▶

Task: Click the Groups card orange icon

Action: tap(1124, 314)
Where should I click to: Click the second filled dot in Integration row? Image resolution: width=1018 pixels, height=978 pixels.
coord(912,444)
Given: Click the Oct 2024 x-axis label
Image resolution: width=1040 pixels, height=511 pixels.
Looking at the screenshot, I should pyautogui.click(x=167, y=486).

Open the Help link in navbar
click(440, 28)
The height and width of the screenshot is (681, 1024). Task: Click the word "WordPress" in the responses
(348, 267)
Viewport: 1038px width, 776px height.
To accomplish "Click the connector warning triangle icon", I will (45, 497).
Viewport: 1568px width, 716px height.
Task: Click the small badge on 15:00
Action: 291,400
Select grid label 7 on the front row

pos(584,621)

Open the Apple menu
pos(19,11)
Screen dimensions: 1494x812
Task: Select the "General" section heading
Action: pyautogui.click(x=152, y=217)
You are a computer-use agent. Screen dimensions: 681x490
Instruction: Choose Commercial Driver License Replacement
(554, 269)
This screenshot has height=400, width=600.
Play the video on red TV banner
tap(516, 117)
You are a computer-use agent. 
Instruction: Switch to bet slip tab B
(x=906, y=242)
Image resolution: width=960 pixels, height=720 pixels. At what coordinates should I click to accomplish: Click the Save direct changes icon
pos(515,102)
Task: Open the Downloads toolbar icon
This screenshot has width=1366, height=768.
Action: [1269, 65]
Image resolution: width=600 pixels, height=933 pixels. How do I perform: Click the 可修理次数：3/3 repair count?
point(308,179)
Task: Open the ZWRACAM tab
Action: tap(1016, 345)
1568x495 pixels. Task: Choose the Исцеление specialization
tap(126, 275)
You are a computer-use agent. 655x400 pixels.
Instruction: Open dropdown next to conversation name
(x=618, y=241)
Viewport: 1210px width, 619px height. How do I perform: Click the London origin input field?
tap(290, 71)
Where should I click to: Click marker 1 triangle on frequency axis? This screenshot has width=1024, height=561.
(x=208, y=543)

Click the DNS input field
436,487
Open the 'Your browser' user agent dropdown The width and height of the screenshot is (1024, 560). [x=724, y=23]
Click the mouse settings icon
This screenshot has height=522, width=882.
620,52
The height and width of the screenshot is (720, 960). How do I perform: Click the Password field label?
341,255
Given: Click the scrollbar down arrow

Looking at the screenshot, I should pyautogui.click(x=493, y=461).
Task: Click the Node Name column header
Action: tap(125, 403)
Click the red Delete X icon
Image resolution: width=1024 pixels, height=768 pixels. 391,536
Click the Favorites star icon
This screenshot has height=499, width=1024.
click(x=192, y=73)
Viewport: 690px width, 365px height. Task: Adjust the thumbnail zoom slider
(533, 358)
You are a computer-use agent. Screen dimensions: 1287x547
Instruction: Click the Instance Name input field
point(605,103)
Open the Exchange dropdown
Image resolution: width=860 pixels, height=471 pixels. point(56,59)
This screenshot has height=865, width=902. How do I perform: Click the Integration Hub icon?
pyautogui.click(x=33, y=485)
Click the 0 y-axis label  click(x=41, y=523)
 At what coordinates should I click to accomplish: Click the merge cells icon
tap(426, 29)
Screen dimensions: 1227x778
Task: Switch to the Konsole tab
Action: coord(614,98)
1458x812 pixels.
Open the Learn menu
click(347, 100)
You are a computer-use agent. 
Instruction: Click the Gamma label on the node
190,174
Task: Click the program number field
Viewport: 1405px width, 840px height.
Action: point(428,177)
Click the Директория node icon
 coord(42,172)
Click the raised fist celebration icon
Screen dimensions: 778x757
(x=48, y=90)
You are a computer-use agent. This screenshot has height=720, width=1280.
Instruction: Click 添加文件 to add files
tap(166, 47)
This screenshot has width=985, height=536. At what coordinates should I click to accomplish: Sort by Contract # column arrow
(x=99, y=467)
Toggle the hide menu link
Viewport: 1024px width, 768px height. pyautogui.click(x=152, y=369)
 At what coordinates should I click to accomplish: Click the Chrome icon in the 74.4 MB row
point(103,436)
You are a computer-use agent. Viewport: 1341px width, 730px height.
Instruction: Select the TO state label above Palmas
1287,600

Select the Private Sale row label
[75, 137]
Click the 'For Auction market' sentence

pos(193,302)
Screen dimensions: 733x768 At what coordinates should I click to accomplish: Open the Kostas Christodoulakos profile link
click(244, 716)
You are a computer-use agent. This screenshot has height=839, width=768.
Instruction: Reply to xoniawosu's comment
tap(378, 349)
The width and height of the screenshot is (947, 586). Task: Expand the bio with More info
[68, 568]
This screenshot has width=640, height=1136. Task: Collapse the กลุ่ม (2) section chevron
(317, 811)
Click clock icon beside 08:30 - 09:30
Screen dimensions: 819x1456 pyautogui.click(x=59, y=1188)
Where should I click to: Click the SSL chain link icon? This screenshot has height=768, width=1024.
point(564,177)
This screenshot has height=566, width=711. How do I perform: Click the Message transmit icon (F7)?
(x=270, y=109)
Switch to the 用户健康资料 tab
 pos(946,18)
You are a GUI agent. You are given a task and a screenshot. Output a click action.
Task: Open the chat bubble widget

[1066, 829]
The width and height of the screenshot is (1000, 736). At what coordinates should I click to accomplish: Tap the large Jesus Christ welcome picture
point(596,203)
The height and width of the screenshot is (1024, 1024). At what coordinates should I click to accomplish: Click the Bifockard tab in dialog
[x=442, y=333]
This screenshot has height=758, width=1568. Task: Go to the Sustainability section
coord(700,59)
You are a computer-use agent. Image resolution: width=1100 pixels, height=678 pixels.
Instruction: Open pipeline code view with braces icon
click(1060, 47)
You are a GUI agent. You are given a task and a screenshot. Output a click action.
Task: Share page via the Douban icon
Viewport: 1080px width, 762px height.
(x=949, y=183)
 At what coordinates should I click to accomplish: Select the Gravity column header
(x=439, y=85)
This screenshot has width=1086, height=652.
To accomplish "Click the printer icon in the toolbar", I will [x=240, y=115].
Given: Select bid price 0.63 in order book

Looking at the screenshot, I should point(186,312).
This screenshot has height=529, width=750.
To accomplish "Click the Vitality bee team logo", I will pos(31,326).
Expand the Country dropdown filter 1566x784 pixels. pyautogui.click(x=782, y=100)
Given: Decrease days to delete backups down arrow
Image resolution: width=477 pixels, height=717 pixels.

◀

_INSTRUCTIONS FOR THE TASK_.
Everything in the data above must be reproduced exactly.

_RESPONSE FOR THIS EXERCISE_.
Task: Click the Groups card orange icon

Action: tap(1124, 314)
Where should I click to: Click the second filled dot in Integration row? Image resolution: width=1018 pixels, height=978 pixels.
coord(912,444)
Given: Click the Oct 2024 x-axis label
Image resolution: width=1040 pixels, height=511 pixels.
Looking at the screenshot, I should pyautogui.click(x=167, y=486).

Open the Help link in navbar
click(440, 28)
The height and width of the screenshot is (681, 1024). Task: Click the word "WordPress" in the responses
(348, 267)
Viewport: 1038px width, 776px height.
To accomplish "Click the connector warning triangle icon", I will (45, 497).
Viewport: 1568px width, 716px height.
Task: Click the small badge on 15:00
Action: 291,400
Select grid label 7 on the front row

pos(584,621)

Open the Apple menu
pos(19,11)
Screen dimensions: 1494x812
Task: Select the "General" section heading
Action: pyautogui.click(x=152, y=217)
You are a computer-use agent. Screen dimensions: 681x490
Instruction: Choose Commercial Driver License Replacement
(554, 269)
This screenshot has height=400, width=600.
Play the video on red TV banner
tap(516, 117)
You are a computer-use agent. 
Instruction: Switch to bet slip tab B
(x=906, y=242)
Image resolution: width=960 pixels, height=720 pixels. At what coordinates should I click to accomplish: Click the Save direct changes icon
pos(515,102)
Task: Open the Downloads toolbar icon
This screenshot has width=1366, height=768.
Action: [1269, 65]
Image resolution: width=600 pixels, height=933 pixels. How do I perform: Click the 可修理次数：3/3 repair count?
point(308,179)
Task: Open the ZWRACAM tab
Action: tap(1016, 345)
1568x495 pixels. Task: Choose the Исцеление specialization
tap(126, 275)
You are a computer-use agent. 655x400 pixels.
Instruction: Open dropdown next to conversation name
(x=618, y=241)
Viewport: 1210px width, 619px height. How do I perform: Click the London origin input field?
tap(290, 71)
Where should I click to: Click marker 1 triangle on frequency axis? This screenshot has width=1024, height=561.
(x=208, y=543)

Click the DNS input field
436,487
Open the 'Your browser' user agent dropdown The width and height of the screenshot is (1024, 560). [x=724, y=23]
Click the mouse settings icon
This screenshot has height=522, width=882.
620,52
The height and width of the screenshot is (720, 960). How do I perform: Click the Password field label?
341,255
Given: Click the scrollbar down arrow

Looking at the screenshot, I should pyautogui.click(x=493, y=461).
Task: Click the Node Name column header
Action: tap(125, 403)
Click the red Delete X icon
Image resolution: width=1024 pixels, height=768 pixels. 391,536
Click the Favorites star icon
This screenshot has height=499, width=1024.
click(x=192, y=73)
Viewport: 690px width, 365px height. Task: Adjust the thumbnail zoom slider
(533, 358)
You are a computer-use agent. Screen dimensions: 1287x547
Instruction: Click the Instance Name input field
point(605,103)
Open the Exchange dropdown
Image resolution: width=860 pixels, height=471 pixels. point(56,59)
This screenshot has height=865, width=902. How do I perform: Click the Integration Hub icon?
pyautogui.click(x=33, y=485)
Click the 0 y-axis label  click(x=41, y=523)
 At what coordinates should I click to accomplish: Click the merge cells icon
tap(426, 29)
Screen dimensions: 1227x778
Task: Switch to the Konsole tab
Action: coord(614,98)
1458x812 pixels.
Open the Learn menu
click(347, 100)
You are a computer-use agent. 
Instruction: Click the Gamma label on the node
190,174
Task: Click the program number field
Viewport: 1405px width, 840px height.
Action: point(428,177)
Click the Директория node icon
 coord(42,172)
Click the raised fist celebration icon
Screen dimensions: 778x757
(x=48, y=90)
You are a computer-use agent. This screenshot has height=720, width=1280.
Instruction: Click 添加文件 to add files
tap(166, 47)
This screenshot has width=985, height=536. At what coordinates should I click to accomplish: Sort by Contract # column arrow
(x=99, y=467)
Toggle the hide menu link
Viewport: 1024px width, 768px height. pyautogui.click(x=152, y=369)
 At what coordinates should I click to accomplish: Click the Chrome icon in the 74.4 MB row
point(103,436)
You are a computer-use agent. Viewport: 1341px width, 730px height.
Instruction: Select the TO state label above Palmas
1287,600

Select the Private Sale row label
[75, 137]
Click the 'For Auction market' sentence

pos(193,302)
Screen dimensions: 733x768 At what coordinates should I click to accomplish: Open the Kostas Christodoulakos profile link
click(244, 716)
You are a computer-use agent. This screenshot has height=839, width=768.
Instruction: Reply to xoniawosu's comment
tap(378, 349)
The width and height of the screenshot is (947, 586). Task: Expand the bio with More info
[68, 568]
This screenshot has width=640, height=1136. Task: Collapse the กลุ่ม (2) section chevron
(317, 811)
Click clock icon beside 08:30 - 09:30
Screen dimensions: 819x1456 pyautogui.click(x=59, y=1188)
Where should I click to: Click the SSL chain link icon? This screenshot has height=768, width=1024.
point(564,177)
This screenshot has height=566, width=711. How do I perform: Click the Message transmit icon (F7)?
(x=270, y=109)
Switch to the 用户健康资料 tab
 pos(946,18)
You are a GUI agent. You are given a task and a screenshot. Output a click action.
Task: Open the chat bubble widget

[1066, 829]
The width and height of the screenshot is (1000, 736). At what coordinates should I click to accomplish: Tap the large Jesus Christ welcome picture
point(596,203)
The height and width of the screenshot is (1024, 1024). At what coordinates should I click to accomplish: Click the Bifockard tab in dialog
[x=442, y=333]
This screenshot has height=758, width=1568. Task: Go to the Sustainability section
coord(700,59)
You are a computer-use agent. Image resolution: width=1100 pixels, height=678 pixels.
Instruction: Open pipeline code view with braces icon
click(1060, 47)
You are a GUI agent. You are given a task and a screenshot. Output a click action.
Task: Share page via the Douban icon
Viewport: 1080px width, 762px height.
(x=949, y=183)
 At what coordinates should I click to accomplish: Select the Gravity column header
(x=439, y=85)
This screenshot has width=1086, height=652.
To accomplish "Click the printer icon in the toolbar", I will [x=240, y=115].
Given: Select bid price 0.63 in order book

Looking at the screenshot, I should point(186,312).
This screenshot has height=529, width=750.
To accomplish "Click the Vitality bee team logo", I will pos(31,326).
Expand the Country dropdown filter 1566x784 pixels. pyautogui.click(x=782, y=100)
Given: Decrease days to delete backups down arrow
Image resolution: width=477 pixels, height=717 pixels.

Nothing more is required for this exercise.